- Problem to solve -
In the records below, find the line containing "Privacy Policy (57, 2569)". Restate it and all the lines after it exactly, and omit the rest.

- Source material -
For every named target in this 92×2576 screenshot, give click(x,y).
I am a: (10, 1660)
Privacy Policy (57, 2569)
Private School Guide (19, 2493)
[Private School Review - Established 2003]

- Solution -
Privacy Policy (57, 2569)
Private School Guide (19, 2493)
[Private School Review - Established 2003]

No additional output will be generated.